Thursday, August 09, 2007

Delaware Trip 5


Before we ever left for Delaware, my father announced plans repeatedly to take my older son fishing. (He must have been affected by those "take me fishing" ads or something.) I have always been completely ambivalent about this plan -- we've done our best to raise our kids never to want to kill anything, even insects, and while I get the idea of taking responsibility for seeing where one's food is coming from if one is not a vegetarian, I also think kids do not need to be held responsible for killing their own dinners -- but older son seemed interested enough that we did not interfere. The day before yesterday, younger son announced that he wanted to go, too, and and I anticipated potential disaster...I think he was jealous that grandpa had this whole plan with his older brother in which he had not been included, but he hadn't actually thought about the fishing part.

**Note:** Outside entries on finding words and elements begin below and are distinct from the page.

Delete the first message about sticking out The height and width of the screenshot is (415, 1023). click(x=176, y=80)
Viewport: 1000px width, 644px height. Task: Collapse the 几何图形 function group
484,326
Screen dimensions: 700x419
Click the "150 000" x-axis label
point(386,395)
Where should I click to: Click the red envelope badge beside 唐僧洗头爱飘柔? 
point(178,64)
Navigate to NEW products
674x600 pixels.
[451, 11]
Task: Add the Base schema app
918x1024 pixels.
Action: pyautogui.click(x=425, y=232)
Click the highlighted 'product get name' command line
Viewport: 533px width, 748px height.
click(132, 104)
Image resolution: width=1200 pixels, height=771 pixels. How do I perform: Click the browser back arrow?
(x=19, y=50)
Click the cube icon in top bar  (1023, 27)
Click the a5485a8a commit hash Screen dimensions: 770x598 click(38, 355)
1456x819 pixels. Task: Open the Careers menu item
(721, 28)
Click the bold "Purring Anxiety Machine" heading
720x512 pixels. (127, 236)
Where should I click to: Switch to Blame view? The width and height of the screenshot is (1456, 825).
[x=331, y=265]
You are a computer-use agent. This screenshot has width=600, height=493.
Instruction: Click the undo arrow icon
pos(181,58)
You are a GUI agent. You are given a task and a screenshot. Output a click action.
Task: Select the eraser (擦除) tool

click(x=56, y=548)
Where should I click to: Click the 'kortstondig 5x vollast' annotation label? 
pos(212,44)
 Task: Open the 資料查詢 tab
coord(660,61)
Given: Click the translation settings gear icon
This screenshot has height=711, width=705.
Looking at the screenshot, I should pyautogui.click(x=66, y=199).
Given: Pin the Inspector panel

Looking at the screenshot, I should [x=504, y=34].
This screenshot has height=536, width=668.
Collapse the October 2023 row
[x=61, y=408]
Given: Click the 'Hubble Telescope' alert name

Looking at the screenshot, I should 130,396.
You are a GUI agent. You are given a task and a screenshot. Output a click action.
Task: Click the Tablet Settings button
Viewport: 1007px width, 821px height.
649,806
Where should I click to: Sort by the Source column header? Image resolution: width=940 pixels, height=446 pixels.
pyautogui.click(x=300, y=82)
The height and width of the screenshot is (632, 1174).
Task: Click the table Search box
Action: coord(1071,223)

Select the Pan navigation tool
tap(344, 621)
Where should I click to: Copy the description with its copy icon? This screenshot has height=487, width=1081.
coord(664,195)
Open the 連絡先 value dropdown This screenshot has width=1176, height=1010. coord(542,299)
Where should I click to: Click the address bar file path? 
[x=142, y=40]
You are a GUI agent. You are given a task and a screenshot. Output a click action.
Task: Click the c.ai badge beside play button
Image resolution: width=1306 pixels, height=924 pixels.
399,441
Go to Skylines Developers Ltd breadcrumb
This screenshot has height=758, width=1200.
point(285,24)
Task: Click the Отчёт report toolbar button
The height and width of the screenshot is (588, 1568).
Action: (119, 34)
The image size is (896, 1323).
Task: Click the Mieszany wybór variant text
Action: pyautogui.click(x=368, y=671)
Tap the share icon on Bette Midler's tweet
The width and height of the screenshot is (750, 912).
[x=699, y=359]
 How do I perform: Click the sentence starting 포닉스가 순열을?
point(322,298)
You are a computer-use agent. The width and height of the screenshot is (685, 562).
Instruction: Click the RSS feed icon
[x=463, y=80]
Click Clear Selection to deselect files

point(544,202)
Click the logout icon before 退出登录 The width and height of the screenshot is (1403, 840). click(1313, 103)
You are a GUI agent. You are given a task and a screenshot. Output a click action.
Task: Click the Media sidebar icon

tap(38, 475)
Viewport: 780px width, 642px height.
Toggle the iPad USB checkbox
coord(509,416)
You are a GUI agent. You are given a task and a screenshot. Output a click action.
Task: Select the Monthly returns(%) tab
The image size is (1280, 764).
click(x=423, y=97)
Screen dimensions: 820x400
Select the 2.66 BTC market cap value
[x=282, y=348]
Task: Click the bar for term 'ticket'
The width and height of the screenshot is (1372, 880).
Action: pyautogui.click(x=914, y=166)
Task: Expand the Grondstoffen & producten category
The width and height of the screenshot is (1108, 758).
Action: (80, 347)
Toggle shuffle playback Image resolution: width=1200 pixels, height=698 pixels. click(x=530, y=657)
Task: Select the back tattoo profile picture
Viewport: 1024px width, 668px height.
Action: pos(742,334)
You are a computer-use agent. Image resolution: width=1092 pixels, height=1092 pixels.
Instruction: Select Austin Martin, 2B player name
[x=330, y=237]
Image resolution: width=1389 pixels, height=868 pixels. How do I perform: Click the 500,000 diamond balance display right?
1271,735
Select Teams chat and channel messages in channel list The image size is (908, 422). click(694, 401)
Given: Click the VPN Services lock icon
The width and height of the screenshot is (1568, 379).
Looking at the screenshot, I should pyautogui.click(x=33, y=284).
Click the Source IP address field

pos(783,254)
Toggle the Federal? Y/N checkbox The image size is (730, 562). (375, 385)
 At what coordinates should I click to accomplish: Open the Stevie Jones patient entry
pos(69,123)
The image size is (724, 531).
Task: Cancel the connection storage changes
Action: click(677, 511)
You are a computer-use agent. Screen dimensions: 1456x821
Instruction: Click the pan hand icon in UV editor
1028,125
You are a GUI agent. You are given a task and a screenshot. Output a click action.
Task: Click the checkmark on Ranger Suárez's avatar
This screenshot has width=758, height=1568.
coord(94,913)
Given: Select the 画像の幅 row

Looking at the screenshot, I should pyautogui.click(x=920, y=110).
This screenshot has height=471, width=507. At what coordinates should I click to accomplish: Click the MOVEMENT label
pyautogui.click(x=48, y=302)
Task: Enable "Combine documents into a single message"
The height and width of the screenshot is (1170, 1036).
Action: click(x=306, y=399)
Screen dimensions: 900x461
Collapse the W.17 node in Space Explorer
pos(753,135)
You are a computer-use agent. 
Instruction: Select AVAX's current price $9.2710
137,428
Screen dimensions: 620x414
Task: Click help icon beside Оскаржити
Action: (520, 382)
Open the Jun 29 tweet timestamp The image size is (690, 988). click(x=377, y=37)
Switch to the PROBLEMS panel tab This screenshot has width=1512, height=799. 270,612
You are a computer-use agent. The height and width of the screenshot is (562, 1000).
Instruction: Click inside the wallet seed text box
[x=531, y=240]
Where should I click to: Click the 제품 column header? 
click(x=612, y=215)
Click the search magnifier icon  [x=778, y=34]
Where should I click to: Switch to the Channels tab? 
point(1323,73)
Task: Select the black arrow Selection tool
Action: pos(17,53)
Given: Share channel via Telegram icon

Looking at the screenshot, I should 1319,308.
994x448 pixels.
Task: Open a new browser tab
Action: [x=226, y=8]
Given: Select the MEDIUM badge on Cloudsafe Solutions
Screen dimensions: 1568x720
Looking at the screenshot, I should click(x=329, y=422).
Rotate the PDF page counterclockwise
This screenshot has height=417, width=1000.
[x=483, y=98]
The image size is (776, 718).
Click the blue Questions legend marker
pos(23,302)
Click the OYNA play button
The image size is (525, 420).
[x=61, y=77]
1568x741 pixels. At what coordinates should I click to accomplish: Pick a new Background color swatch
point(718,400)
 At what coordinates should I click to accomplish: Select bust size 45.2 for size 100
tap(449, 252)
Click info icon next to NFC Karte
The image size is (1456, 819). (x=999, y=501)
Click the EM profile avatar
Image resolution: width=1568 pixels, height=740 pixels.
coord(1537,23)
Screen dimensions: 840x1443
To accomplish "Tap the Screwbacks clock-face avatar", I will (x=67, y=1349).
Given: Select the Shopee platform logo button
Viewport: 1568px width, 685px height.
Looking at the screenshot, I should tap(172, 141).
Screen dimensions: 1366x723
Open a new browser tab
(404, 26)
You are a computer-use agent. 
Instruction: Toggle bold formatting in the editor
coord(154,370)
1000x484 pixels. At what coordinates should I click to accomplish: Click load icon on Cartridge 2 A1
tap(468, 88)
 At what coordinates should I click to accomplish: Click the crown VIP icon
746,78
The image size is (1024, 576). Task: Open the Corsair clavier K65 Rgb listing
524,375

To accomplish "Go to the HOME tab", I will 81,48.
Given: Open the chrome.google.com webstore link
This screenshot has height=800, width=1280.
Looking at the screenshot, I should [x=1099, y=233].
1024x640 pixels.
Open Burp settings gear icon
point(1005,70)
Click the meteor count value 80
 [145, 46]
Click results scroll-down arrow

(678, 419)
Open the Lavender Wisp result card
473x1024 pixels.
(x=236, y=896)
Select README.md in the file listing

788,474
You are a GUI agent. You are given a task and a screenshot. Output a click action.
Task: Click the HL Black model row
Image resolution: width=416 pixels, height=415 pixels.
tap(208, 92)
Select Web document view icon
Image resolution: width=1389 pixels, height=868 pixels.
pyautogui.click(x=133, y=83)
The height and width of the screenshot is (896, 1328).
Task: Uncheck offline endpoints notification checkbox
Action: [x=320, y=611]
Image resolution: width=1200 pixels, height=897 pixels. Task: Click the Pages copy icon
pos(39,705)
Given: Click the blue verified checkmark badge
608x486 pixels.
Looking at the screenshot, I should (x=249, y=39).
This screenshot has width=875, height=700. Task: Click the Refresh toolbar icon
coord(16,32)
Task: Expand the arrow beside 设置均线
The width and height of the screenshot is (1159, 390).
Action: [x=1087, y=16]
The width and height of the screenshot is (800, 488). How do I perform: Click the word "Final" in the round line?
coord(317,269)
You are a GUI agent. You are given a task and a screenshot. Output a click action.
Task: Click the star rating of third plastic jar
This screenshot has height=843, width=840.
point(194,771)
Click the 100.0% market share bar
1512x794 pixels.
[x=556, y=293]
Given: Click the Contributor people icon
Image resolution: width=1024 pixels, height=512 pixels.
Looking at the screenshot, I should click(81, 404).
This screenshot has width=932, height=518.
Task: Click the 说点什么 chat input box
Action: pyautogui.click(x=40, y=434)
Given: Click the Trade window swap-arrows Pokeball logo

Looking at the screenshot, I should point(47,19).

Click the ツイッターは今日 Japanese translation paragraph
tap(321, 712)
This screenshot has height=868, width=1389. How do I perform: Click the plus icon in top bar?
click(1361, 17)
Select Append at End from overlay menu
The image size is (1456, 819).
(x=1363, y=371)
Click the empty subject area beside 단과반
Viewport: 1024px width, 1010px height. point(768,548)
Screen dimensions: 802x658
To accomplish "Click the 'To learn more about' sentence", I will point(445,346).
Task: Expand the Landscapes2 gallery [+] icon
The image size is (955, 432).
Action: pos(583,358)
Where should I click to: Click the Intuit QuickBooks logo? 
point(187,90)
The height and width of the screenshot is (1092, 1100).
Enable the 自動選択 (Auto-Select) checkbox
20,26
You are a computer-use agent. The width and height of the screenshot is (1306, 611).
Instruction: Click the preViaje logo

So this morning my father got my kids and everyone else up at 6 a.m. to get ready to go deep sea fishing. Younger son was out the door with them, smiling...and then he was back before the car left, tearful, wanting to go on the boat but not wanting to kill fishies. As it happened, no one caught anything anyway besides a skate and a shark, both of which were thrown back in -- older son was therefore not traumatized -- but and I spent the entire morning with just younger son, who was extremely chatty without his brother around, both at the beach and then at the pool when we'd all had enough salt in our eyes. After a late post-fishing lunch, my father decided to take both boys to the aquatic center, so we went to Floators, a big nautical gift and collectibles store, which is right near the Fenwick Island Lighthouse and the Transpeninsular Line that originally established the border between the lower counties of Pennsylvania and Maryland (lots of streets near here are named "Mason Dixon Lane" and the like).

For dinner we planned to go to Nicola Pizza in Rehoboth Beach -- famous for rolled-up Nic-O-Bolis -- but just after we ordered, the power went out. At first we thought it was just the restaurant, then just the street, but we eventually learned that there had been a transformer fire that caused blackouts all over Rehoboth and Dewey. We tried to eat but in the 90+ degree restaurant in near-darkness, it was just no fun, so we took our food to go and came back to the condo to eat. After that we needed something cold, so since we had been deprived of the much longer Rehoboth boardwalk, we went to Bethany's boardwalk and got ice cream. And then we watched The Bourne Supremacy, which we all agreed was very good until the way too long Russian car chase at which point we were all rolling our eyes. Still, Joan Allen...rrrowr.


Bethany Beach from the boardwalk just after sunset.


Mermaid statues and buoys -- the original items of interest -- for sale at Floators.


The Fenwick Island Lighthouse, now quite a distance from the water, just at the border of Delaware and Maryland.


These concrete towers, left over from the defenses during World War II, line the beaches from Rehoboth to Ocean City.


The model train and menu at Nicola's Pizza, just before the electricity went out. (I wondered whether local power could have been saved if all the restaurants shut their trains, fountains, Miller Beer signs, etc.)


The bridge at the Indian River crossing, where the fishing boats leave for the ocean.


And on the Bethany boardwalk after dark, hermit crabs for sale in fancy painted shells -- see Spider-Man and SpongeBob and the Baltimore Ravens -- hanging from the ceiling, even though the bottom of the cage had very few crabs.


Eek, tornado in Brooklyn! My uncle said it wasn't near him but that's still scary! Hope everyone's all right!